Po zmianie stron to zespół Tomasovii przejął inicjatywę. Od 55 minuty to gospodarze zdecydowanie nadawali ton grze. Nasza druzyna grała świetnie w obronie jednak gra ofensywna pozostawiała wiele do życzenia. Kolejne ataki Tomasovii nie przynosiły zmiany rezultatu aż do 75 minuty. Wtedy to sędzia Kołtun popełnił drugi błąd w meczu. Trzeba przyznać, że arbiter z Chełma dobrze prowadził te zawody, ale niestety jego brak doświadczenia (uzyskał awans do klasy okręgowej) spowodował, że w najwazniejszych momentach podjął dwie błędne decyzje. Otóż na 15 minut przed końcem w zamiesznaiu pod naszą bramką wyraźnie faulowany był Piotrek Lewin. Nasz stoper próbował wybic piłkę i został trafiony od tyłu przez napastnika gospodarzy. Upadając popularny Lenio wpadł na innego gracza z Tomaszowa i arbiter uznał to drugie zagranie za faul naszego obrońcy. Na nic zdały się nasze protesty, gospodarze wykonywali rzut karny i zamienili go na bramkę. Od tego momentu próbowalismy stworzyć sobie sytuacje, ale nasza gra w ataku tego dnia zawodziła. Udało nam się tylko raz po świetnym podaniu w pole karne Daniela Piechnika, piłkę trochę niedokładnie przyjał Dawid Zawiślak i nie był już w stanie skierować jej do bramki rywali.
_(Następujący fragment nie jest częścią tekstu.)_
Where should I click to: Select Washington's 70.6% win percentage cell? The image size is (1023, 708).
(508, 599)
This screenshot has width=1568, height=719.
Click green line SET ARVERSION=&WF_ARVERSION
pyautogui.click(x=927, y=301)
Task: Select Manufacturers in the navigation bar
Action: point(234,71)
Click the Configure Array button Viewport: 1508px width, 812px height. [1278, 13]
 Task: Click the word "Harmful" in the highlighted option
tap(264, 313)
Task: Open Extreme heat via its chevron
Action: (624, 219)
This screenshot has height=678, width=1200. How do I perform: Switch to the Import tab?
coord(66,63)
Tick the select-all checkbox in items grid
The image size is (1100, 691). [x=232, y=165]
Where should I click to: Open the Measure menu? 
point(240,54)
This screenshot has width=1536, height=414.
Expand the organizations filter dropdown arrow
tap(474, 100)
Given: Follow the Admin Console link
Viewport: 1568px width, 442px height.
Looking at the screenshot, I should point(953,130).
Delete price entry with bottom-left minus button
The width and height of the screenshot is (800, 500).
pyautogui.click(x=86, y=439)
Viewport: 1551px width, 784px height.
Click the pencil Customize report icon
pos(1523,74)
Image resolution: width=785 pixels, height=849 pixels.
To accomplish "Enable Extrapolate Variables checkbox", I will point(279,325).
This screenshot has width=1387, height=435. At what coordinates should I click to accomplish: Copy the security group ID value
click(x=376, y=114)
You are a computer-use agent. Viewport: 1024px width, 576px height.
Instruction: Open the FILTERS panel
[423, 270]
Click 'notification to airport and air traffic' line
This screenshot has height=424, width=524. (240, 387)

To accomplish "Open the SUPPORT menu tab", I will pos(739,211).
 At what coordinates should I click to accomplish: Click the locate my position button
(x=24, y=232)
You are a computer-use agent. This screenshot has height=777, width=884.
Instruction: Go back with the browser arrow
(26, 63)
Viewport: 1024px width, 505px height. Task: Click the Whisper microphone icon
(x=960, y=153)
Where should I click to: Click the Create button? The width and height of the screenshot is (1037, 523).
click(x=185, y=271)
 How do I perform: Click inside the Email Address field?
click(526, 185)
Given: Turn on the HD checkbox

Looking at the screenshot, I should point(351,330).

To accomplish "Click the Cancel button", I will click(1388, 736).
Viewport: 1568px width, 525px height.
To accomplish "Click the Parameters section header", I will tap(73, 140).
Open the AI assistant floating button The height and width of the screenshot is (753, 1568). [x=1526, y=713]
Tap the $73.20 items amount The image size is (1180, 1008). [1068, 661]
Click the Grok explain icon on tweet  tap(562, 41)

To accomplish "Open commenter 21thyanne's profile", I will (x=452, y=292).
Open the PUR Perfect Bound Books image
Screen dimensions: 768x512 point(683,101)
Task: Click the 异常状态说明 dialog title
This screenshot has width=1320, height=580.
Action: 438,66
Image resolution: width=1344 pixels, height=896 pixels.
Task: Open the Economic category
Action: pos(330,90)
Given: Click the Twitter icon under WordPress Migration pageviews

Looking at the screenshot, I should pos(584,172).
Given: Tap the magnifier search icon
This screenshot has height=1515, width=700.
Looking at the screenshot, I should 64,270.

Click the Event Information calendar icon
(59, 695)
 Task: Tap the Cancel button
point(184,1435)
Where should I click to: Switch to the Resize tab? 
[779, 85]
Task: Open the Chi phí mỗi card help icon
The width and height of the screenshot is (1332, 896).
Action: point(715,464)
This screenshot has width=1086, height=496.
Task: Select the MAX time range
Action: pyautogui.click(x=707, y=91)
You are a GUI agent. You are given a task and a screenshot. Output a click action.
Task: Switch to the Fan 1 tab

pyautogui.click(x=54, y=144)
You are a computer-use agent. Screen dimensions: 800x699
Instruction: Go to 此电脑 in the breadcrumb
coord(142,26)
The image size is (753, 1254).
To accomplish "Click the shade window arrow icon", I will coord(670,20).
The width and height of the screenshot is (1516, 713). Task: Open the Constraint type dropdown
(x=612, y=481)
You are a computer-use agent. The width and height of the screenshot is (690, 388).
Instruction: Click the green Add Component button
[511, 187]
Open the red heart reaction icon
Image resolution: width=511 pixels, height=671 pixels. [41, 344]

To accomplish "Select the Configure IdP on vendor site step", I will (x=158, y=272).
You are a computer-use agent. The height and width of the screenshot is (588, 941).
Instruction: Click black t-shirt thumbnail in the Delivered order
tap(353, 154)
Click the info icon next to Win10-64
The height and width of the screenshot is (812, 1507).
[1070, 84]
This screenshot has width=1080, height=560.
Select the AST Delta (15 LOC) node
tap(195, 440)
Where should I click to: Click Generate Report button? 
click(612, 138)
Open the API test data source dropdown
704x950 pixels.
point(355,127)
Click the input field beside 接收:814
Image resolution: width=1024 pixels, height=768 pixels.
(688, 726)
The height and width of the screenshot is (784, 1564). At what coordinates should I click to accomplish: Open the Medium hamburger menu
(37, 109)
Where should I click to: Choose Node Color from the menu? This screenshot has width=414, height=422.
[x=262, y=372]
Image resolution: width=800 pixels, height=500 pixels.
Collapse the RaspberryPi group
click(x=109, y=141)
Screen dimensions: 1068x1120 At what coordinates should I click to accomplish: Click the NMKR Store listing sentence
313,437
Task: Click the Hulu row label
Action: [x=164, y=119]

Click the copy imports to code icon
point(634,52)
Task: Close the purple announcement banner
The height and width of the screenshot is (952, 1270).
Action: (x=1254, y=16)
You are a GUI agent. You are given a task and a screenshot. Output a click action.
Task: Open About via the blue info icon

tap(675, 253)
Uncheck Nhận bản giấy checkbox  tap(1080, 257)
W doliczonym czasie gry Tomasovia podwyższyła na 2:0. Po rzucie rożnym pojedynek główkowy przegrał Dawid Meksuła i w ten sposób wynik został ustalony na 2:0 dla Tomasovii.
Szkoda nieudanego początku, ale z pewnością nie możemy załamywać rąk gdyż momentami nasza gra była naprawde solidna. Już we wtorek będziemy mieli okazję na rehabilitację gdyż podejmujemy na własnym obikecie Avię Świdnik.